### AIM OF THE TASK:
Among the entries below, copy only the span from the line containing "Viewport: 587px width, 2576px height." through the line containing "Given: Open the birth day dropdown showing 15". Do so exactly, and skip the pictures.

[Stored items]
[Start of Attachment]

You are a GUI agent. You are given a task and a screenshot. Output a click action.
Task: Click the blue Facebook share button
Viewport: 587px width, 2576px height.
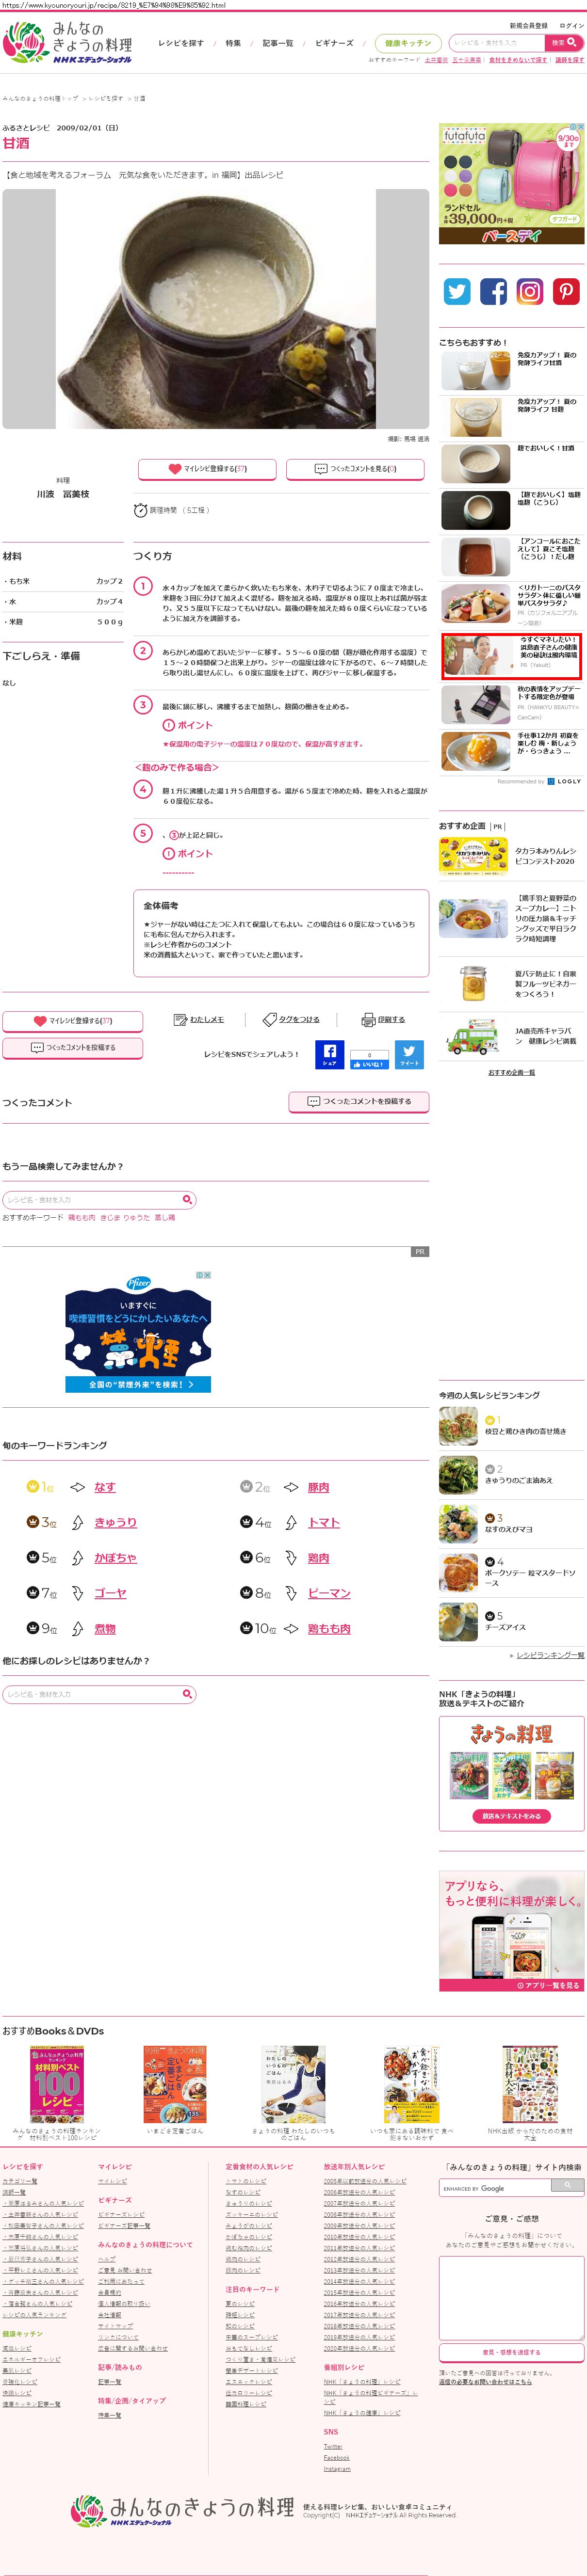coord(329,1054)
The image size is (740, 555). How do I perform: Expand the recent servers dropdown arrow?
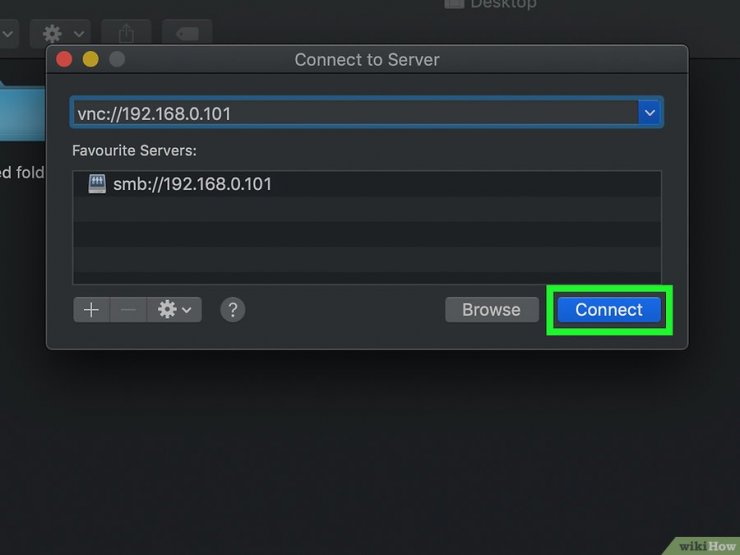[650, 113]
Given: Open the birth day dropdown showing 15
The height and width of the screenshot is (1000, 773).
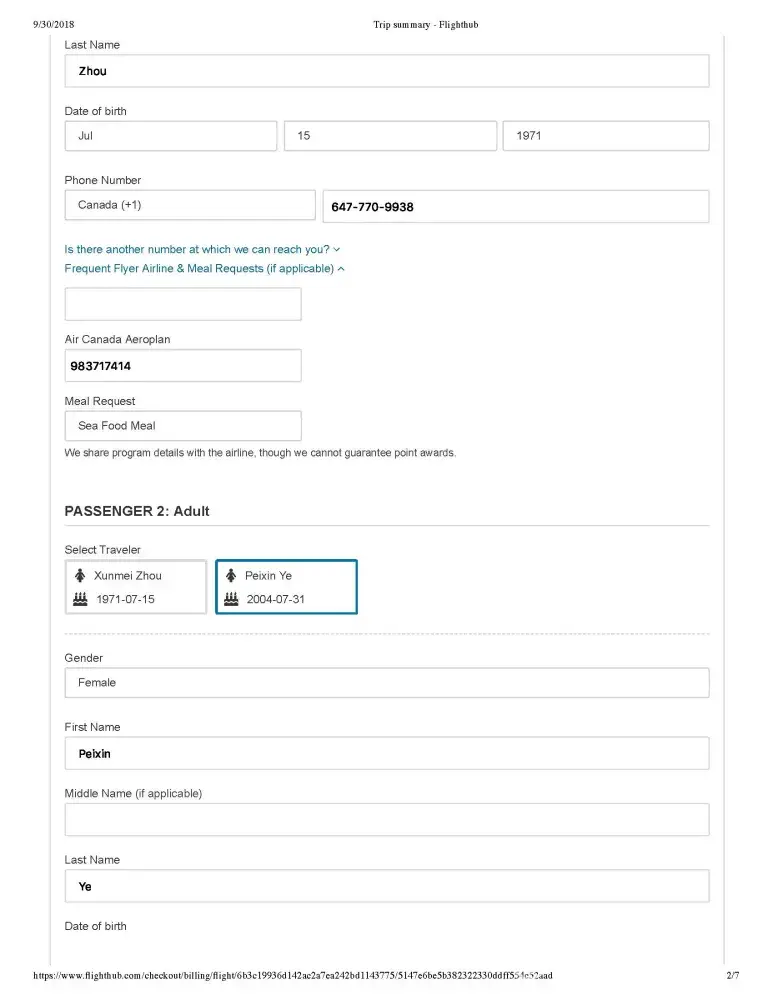Looking at the screenshot, I should [390, 136].
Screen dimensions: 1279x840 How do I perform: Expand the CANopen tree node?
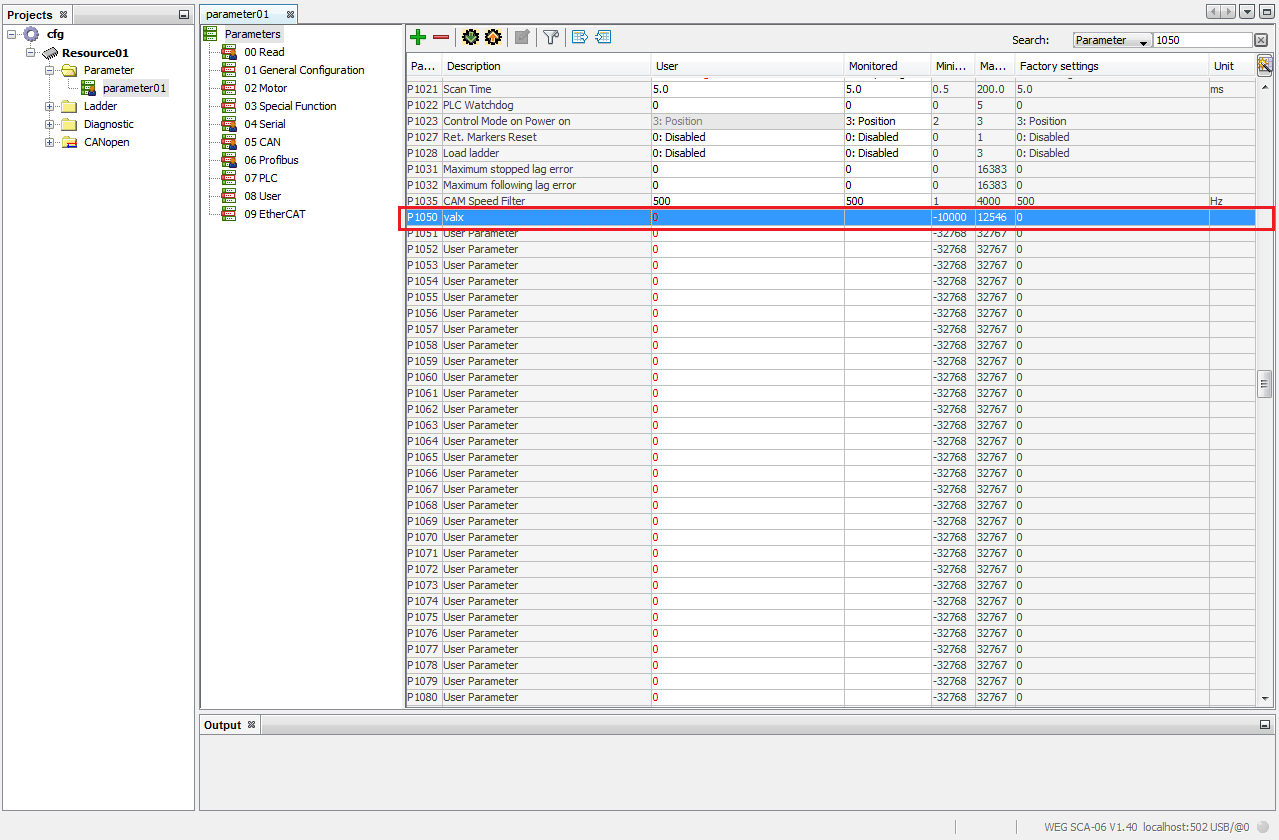(x=49, y=142)
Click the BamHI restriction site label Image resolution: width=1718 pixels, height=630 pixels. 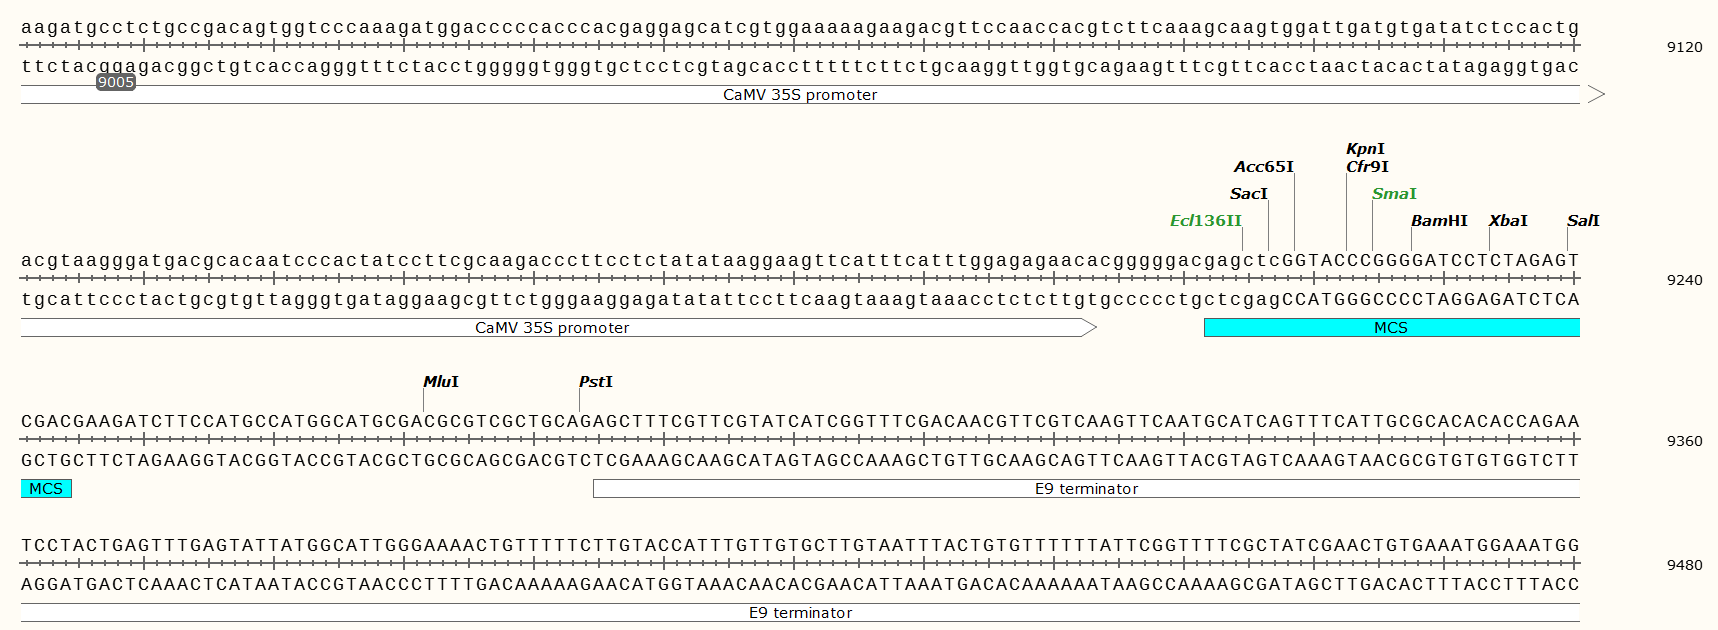click(x=1439, y=221)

[End of Attachment]

### EXERCISE RESPONSE:
Viewport: 587px width, 2576px height.
coord(329,1054)
The image size is (740, 555). How do I perform: Expand the recent servers dropdown arrow?
[650, 113]
Given: Open the birth day dropdown showing 15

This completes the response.